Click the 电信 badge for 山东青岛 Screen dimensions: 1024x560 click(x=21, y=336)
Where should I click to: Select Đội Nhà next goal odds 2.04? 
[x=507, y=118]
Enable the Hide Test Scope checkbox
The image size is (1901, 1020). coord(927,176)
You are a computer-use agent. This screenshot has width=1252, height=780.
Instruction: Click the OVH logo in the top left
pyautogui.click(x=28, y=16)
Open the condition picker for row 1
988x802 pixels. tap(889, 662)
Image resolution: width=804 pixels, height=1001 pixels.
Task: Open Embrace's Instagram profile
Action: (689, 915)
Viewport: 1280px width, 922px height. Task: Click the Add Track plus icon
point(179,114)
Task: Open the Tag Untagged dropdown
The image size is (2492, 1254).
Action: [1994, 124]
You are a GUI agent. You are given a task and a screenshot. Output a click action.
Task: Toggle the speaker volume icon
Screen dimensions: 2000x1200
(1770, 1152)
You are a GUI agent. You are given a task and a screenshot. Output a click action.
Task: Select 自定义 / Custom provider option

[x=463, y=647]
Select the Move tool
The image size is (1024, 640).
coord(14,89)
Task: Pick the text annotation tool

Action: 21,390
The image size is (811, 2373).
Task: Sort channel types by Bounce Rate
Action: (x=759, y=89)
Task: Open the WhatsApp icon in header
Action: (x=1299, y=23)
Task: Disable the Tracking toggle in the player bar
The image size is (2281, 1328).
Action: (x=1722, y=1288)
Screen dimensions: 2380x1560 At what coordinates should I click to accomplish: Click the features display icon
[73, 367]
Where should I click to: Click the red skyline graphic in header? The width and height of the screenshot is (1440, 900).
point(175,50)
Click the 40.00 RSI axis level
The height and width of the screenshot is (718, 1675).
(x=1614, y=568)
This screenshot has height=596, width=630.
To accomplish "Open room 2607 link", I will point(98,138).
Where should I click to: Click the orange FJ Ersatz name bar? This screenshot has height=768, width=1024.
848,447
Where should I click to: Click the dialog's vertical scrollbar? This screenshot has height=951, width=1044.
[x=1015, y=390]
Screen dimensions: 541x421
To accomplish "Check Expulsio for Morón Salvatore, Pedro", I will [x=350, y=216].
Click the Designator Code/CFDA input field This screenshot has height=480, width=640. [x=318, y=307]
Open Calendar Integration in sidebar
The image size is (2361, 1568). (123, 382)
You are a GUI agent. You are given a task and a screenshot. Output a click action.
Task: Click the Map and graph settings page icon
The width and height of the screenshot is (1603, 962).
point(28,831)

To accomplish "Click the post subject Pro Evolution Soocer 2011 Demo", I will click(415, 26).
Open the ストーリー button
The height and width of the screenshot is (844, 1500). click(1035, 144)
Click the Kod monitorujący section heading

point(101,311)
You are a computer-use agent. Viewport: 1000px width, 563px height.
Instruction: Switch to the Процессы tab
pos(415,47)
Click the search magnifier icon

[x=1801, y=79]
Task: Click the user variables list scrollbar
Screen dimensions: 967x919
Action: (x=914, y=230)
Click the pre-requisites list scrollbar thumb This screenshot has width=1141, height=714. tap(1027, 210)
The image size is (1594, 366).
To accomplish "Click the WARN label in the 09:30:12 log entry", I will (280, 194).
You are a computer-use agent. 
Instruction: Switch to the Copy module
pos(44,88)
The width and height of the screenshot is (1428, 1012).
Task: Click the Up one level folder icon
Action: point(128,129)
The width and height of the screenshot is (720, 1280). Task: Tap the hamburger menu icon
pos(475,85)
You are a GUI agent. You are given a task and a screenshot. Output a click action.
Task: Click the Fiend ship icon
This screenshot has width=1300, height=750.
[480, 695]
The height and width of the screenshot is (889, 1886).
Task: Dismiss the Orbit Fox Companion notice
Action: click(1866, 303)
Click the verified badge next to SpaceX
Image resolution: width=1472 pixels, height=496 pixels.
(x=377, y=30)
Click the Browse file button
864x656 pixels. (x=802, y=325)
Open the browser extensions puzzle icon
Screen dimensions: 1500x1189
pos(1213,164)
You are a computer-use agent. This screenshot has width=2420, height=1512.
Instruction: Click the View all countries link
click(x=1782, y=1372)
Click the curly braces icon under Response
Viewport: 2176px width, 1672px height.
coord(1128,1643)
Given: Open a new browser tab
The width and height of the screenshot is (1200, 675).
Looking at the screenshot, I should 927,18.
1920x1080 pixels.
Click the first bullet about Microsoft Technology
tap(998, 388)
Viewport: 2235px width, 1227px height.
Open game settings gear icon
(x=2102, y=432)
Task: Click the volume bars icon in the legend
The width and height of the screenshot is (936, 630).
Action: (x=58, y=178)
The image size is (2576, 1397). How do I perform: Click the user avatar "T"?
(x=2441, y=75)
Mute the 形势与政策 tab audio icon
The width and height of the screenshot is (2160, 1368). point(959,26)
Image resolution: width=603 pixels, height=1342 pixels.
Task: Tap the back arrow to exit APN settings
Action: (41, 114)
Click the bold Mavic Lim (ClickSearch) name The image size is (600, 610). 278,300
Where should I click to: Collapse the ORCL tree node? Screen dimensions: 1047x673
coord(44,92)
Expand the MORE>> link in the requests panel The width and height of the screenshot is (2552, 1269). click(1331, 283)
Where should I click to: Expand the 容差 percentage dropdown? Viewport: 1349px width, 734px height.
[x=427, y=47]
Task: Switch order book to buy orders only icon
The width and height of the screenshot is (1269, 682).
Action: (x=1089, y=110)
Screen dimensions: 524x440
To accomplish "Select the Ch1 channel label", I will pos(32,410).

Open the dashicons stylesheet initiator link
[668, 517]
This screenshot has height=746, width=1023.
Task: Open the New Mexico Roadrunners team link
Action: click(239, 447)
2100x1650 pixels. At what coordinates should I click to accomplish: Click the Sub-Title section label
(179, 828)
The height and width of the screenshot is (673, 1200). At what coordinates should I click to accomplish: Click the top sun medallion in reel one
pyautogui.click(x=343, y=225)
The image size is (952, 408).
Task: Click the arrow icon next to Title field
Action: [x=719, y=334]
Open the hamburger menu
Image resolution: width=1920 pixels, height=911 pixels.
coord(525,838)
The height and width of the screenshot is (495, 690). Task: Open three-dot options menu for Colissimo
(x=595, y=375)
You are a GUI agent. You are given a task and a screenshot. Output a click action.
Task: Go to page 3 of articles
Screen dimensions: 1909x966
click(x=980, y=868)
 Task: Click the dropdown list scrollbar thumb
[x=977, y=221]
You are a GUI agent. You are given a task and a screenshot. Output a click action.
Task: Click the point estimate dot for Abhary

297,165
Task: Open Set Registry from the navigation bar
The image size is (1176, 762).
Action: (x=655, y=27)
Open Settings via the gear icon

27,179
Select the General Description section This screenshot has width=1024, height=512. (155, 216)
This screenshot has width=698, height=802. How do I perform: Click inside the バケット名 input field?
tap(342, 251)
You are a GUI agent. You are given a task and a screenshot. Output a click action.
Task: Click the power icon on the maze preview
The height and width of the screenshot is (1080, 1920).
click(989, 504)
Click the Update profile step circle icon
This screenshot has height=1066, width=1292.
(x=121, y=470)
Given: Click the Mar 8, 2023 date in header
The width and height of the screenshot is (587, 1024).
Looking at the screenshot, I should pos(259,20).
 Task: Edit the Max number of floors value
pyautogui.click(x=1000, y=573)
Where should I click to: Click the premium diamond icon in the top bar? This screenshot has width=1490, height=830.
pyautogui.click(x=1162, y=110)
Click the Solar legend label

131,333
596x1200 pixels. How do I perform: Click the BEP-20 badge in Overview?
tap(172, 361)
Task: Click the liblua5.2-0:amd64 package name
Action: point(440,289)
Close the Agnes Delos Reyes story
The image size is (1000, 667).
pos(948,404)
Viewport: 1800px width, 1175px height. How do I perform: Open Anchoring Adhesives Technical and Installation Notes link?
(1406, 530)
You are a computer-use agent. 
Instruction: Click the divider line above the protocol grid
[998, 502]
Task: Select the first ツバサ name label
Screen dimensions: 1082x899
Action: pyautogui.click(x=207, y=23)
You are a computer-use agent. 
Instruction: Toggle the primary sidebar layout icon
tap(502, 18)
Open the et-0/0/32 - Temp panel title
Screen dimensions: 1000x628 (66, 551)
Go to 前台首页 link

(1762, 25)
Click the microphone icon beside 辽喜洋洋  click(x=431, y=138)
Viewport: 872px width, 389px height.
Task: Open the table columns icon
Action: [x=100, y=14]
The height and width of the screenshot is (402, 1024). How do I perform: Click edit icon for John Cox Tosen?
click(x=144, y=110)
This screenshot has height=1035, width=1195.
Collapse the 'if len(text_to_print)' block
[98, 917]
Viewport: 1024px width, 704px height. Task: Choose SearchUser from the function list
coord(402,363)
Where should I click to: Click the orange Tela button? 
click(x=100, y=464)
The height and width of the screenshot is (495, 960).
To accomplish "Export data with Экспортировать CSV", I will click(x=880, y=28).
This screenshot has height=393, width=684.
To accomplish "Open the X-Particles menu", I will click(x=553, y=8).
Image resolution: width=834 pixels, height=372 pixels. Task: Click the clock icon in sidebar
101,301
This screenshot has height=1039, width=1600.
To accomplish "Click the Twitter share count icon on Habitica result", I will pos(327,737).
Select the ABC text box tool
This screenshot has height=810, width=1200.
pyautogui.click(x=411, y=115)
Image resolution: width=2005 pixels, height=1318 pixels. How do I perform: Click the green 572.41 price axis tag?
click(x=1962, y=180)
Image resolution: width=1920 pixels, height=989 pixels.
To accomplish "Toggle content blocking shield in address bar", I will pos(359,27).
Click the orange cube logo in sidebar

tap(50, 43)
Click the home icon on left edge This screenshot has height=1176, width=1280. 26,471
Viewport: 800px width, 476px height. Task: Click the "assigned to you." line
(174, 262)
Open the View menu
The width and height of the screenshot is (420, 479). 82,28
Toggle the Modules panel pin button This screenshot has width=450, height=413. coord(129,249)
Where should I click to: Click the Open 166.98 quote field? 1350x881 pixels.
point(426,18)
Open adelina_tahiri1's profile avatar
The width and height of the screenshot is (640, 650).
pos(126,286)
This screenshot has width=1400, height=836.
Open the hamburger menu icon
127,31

::::

* Short task: Could you output the records from the line containing "Task: Select the first ツバサ name label" through the line containing "click(x=144, y=110)", both included, as a JSON list of strings with one string per line and blank lines left out?

* The answer:
[
  "Task: Select the first ツバサ name label",
  "Screen dimensions: 1082x899",
  "Action: pyautogui.click(x=207, y=23)",
  "You are a computer-use agent. ",
  "Instruction: Toggle the primary sidebar layout icon",
  "tap(502, 18)",
  "Open the et-0/0/32 - Temp panel title",
  "Screen dimensions: 1000x628 (66, 551)",
  "Go to 前台首页 link",
  "(1762, 25)",
  "Click the microphone icon beside 辽喜洋洋  click(x=431, y=138)",
  "Viewport: 872px width, 389px height.",
  "Task: Open the table columns icon",
  "Action: [x=100, y=14]",
  "The height and width of the screenshot is (402, 1024). How do I perform: Click edit icon for John Cox Tosen?",
  "click(x=144, y=110)"
]